**Description of the task**
Only the lines that hold the word "Given" are wanted from this listing.

**Supplied information**
──────────
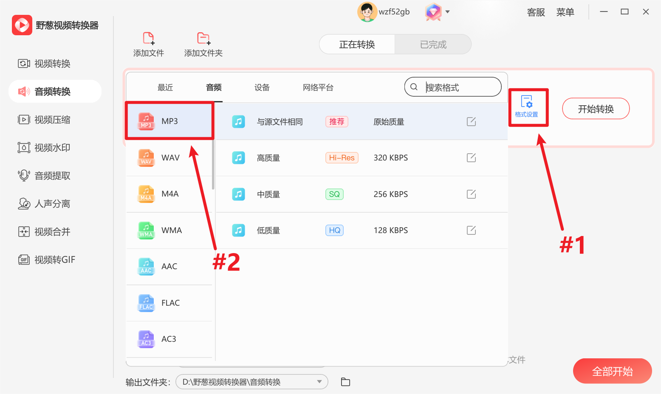The image size is (661, 394).
Task: Expand the VIP membership dropdown arrow
Action: (447, 12)
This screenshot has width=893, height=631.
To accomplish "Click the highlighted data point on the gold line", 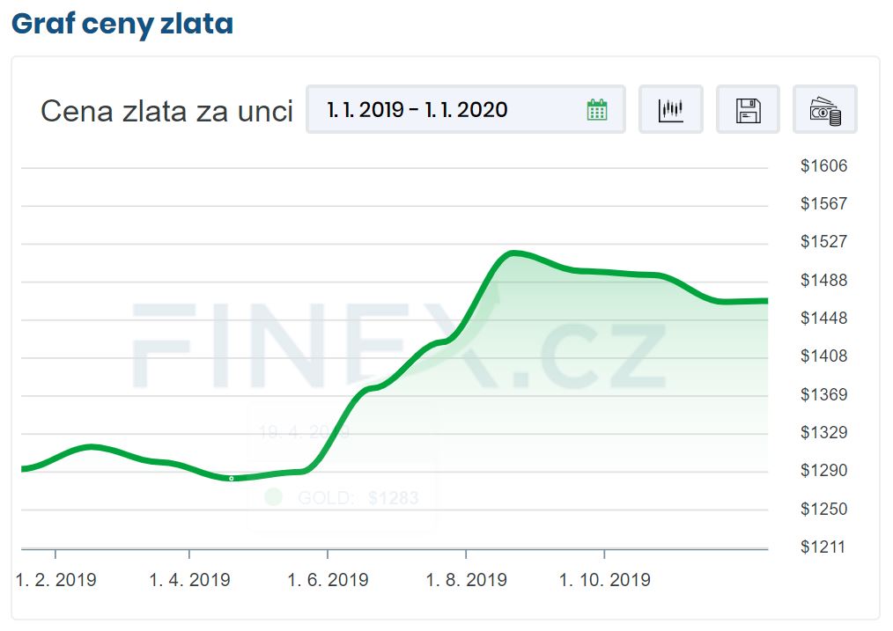I will (232, 478).
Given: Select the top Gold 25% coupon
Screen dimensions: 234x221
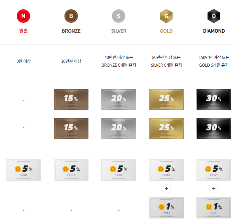Looking at the screenshot, I should click(x=166, y=99).
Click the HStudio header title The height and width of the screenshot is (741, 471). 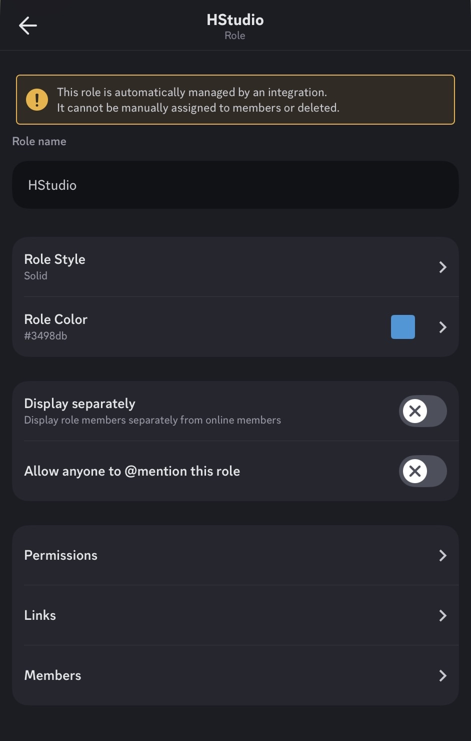point(235,20)
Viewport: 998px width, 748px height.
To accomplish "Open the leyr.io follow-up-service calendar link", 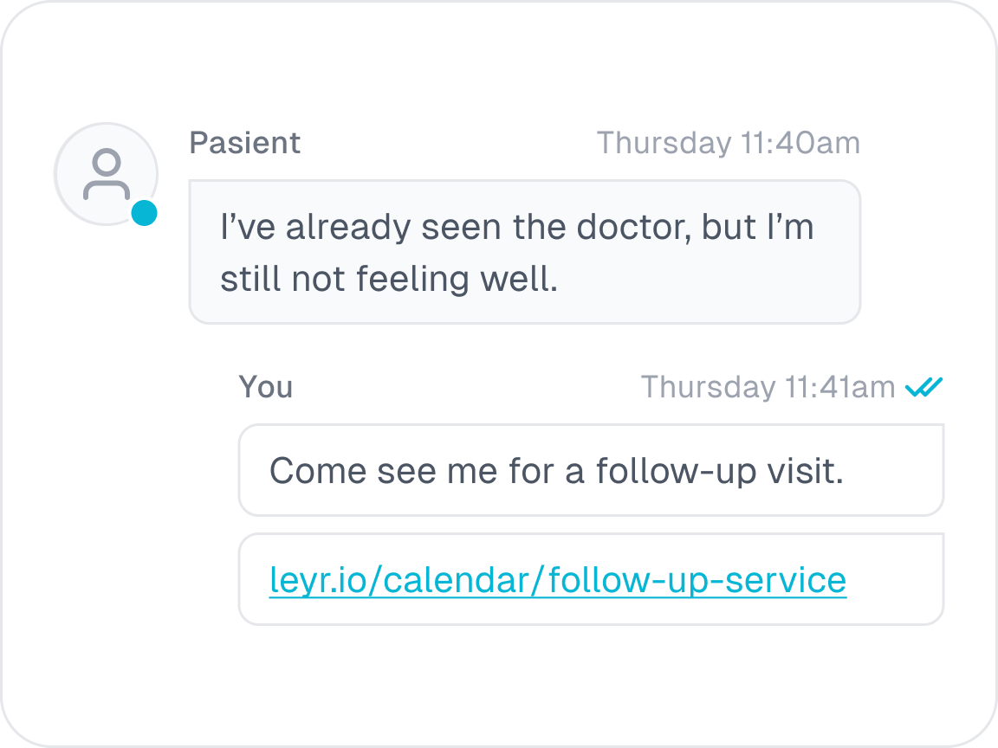I will coord(557,580).

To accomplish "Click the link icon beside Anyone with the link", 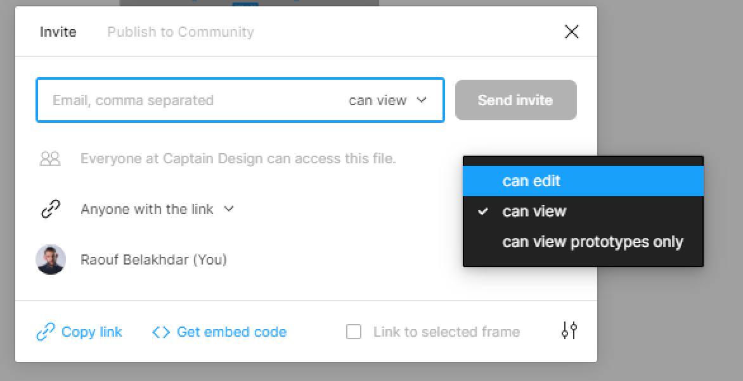I will click(x=51, y=208).
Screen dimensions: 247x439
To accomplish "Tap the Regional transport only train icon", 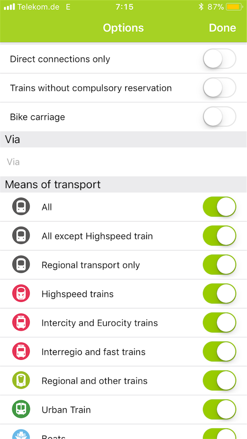I will 21,265.
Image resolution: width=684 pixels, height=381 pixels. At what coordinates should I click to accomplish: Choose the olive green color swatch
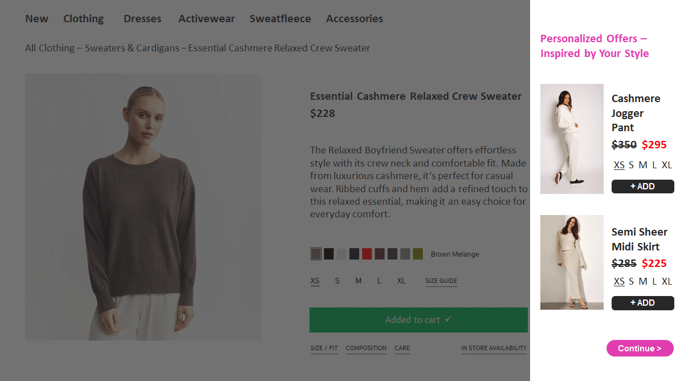[418, 253]
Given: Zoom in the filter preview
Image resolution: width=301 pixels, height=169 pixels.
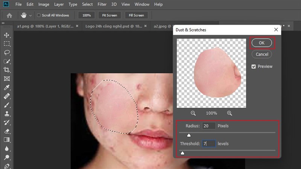Looking at the screenshot, I should tap(229, 113).
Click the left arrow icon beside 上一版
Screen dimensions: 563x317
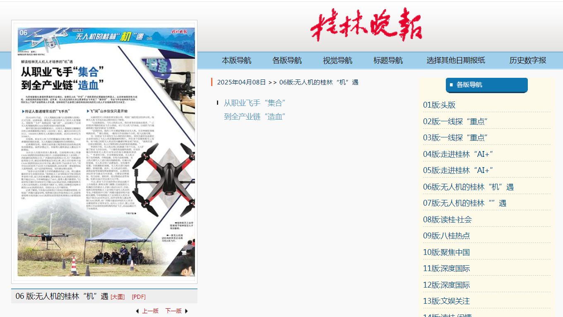click(137, 311)
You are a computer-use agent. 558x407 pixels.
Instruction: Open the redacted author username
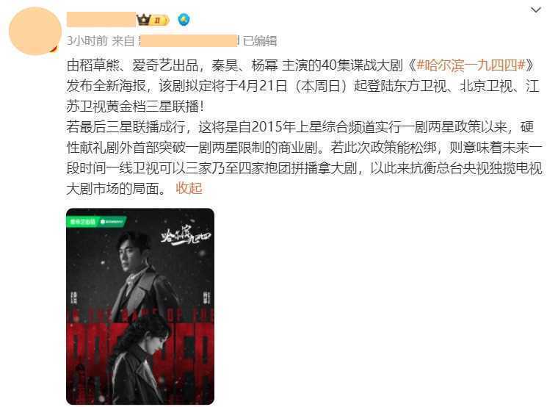tap(101, 19)

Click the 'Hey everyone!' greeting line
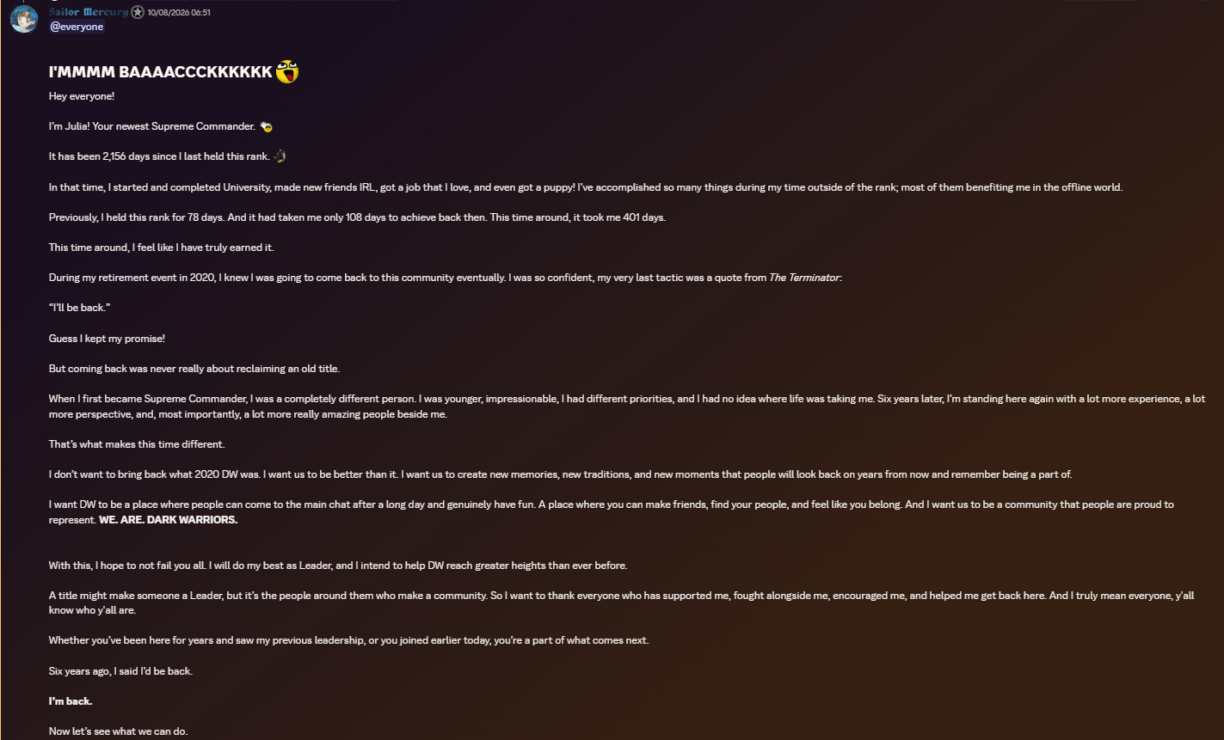[82, 96]
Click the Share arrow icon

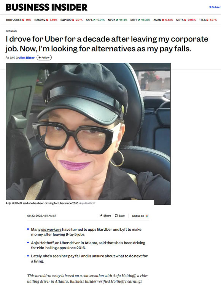(x=101, y=216)
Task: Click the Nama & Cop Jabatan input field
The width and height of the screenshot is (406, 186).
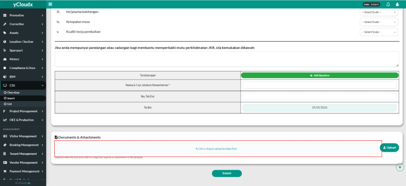Action: 320,85
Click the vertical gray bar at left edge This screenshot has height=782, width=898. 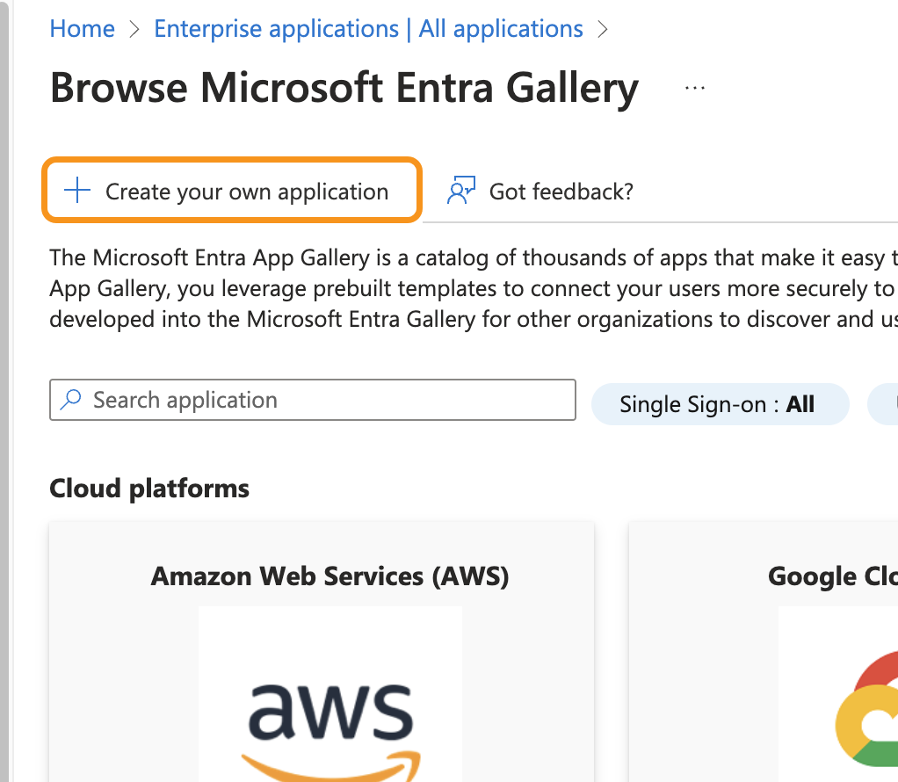[x=4, y=391]
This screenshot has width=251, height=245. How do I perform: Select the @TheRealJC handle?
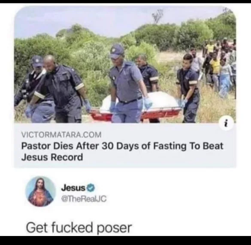tap(84, 199)

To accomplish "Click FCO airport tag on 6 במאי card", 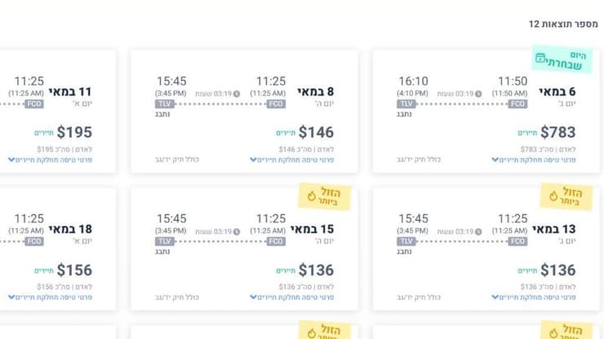I will click(x=518, y=104).
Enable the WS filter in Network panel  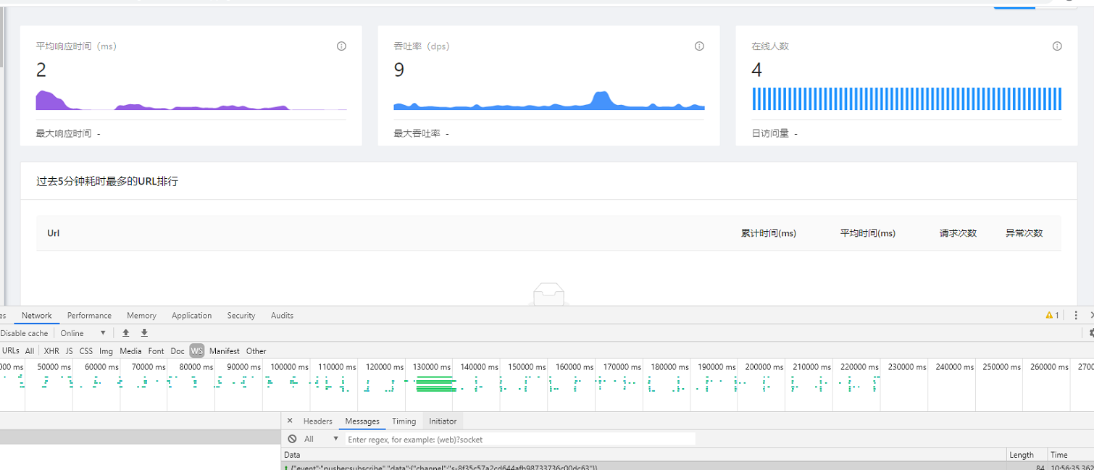[x=196, y=351]
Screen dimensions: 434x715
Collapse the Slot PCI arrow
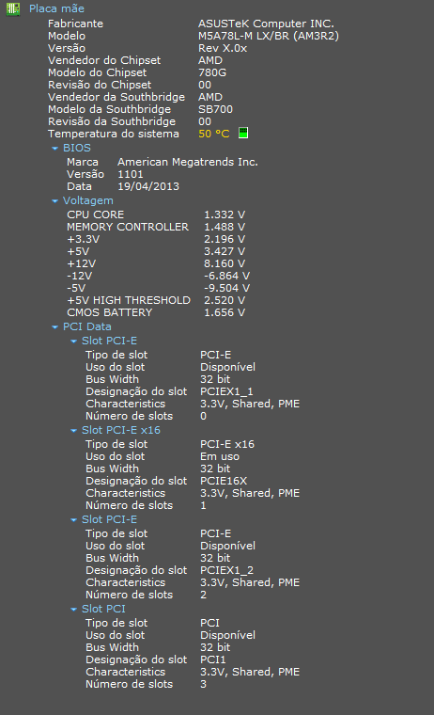tap(74, 610)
──────────
**Expected answer**
Given: Select the top Gold 25% coupon
Given: Zoom in the filter preview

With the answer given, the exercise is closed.